On Fri, Jun 14, 2019 at 12:11:23PM -0700, Dave Hansen wrote:
> On 6/14/19 11:46 AM, Alison Schofield wrote:
> > On Fri, Jun 14, 2019 at 11:26:10AM -0700, Dave Hansen wrote:
> >> On 6/14/19 10:33 AM, Alison Schofield wrote:
> >>> Preserving the data across encryption key changes has not
> >>> been a requirement. I'm not clear if it was ever considered
> >>> and rejected. I believe that copying in order to preserve
> >>> the data was never considered.
> >>
> >> We could preserve the data pretty easily.  It's just annoying, though.

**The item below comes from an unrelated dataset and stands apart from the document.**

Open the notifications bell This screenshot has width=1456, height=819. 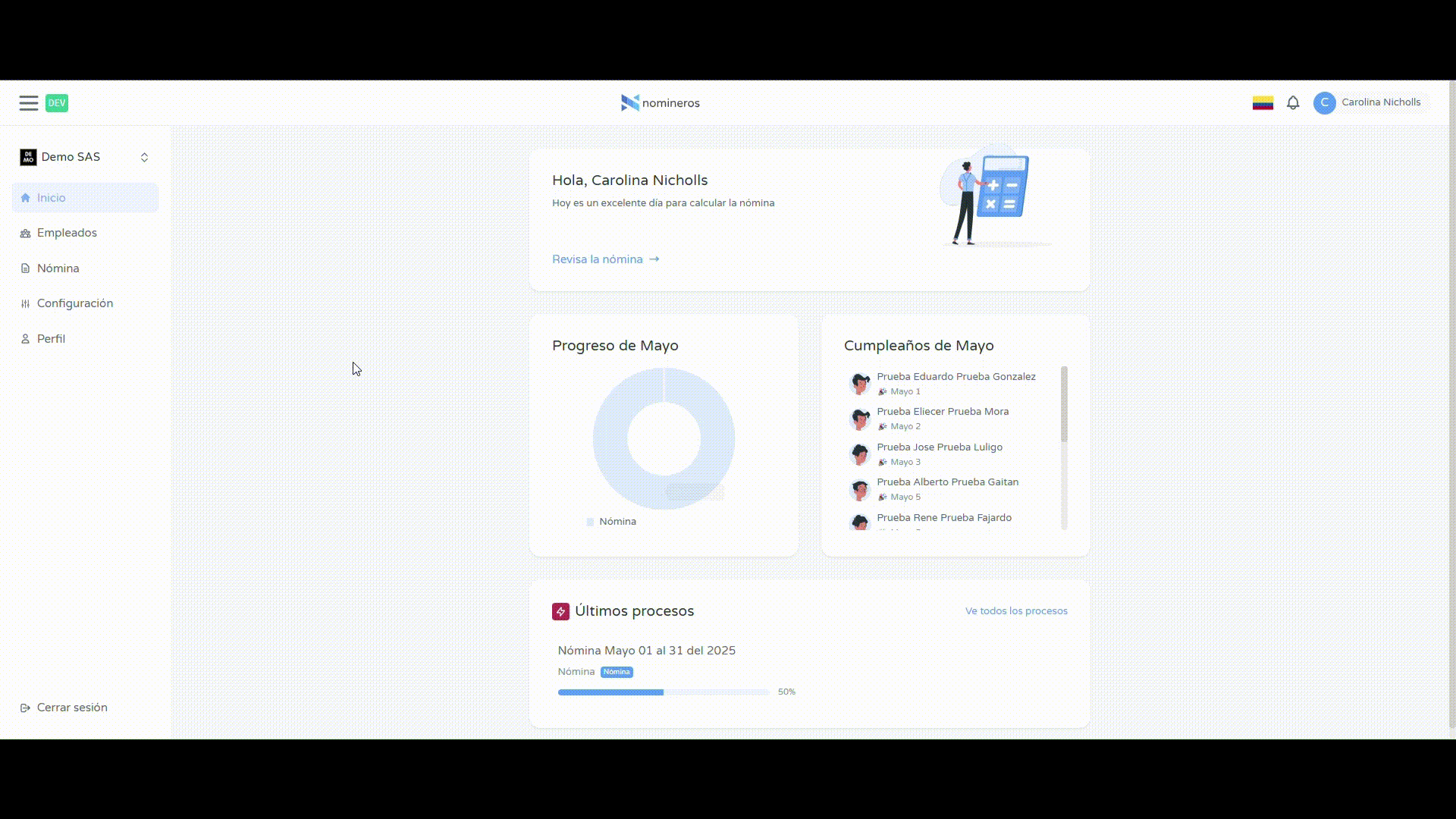(1293, 102)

> >> Right now, our only KeyID conversions happen in the page allocator.  If
> >> we were to convert in-place, we'd need something along the lines of:
> >>
> >> 	1. Allocate a scratch page
> >> 	2. Unmap target page, or at least make it entirely read-only
> >> 	3. Copy plaintext into scratch page
> >> 	4. Do cache KeyID conversion of page being converted:
> >> 	   Flush caches, change page_ext metadata
> >> 	5. Copy plaintext back into target page from scratch area
> >> 	6. Re-establish PTEs with new KeyID
> > 
> > Seems like the 'Copy plaintext' steps might disappoint the user, as
> > much as the 'we don't preserve your data' design. Would users be happy
> > w the plain text steps ?
> 
> Well, it got to be plaintext because they wrote it to memory in
> plaintext in the first place, so it's kinda hard to disappoint them. :)
> 
> IMNHO, the *vast* majority of cases, folks will allocate memory and then
> put a secret in it.  They aren't going to *get* a secret in some
> mysterious fashion and then later decide they want to protect it.  In
> other words, the inability to convert it is pretty academic and not
> worth the complexity.

I'm not saying it is (required to preserve); but I do think it is
somewhat surprising to have an mprotect() call destroy content. It's
traditionally specified to not do that.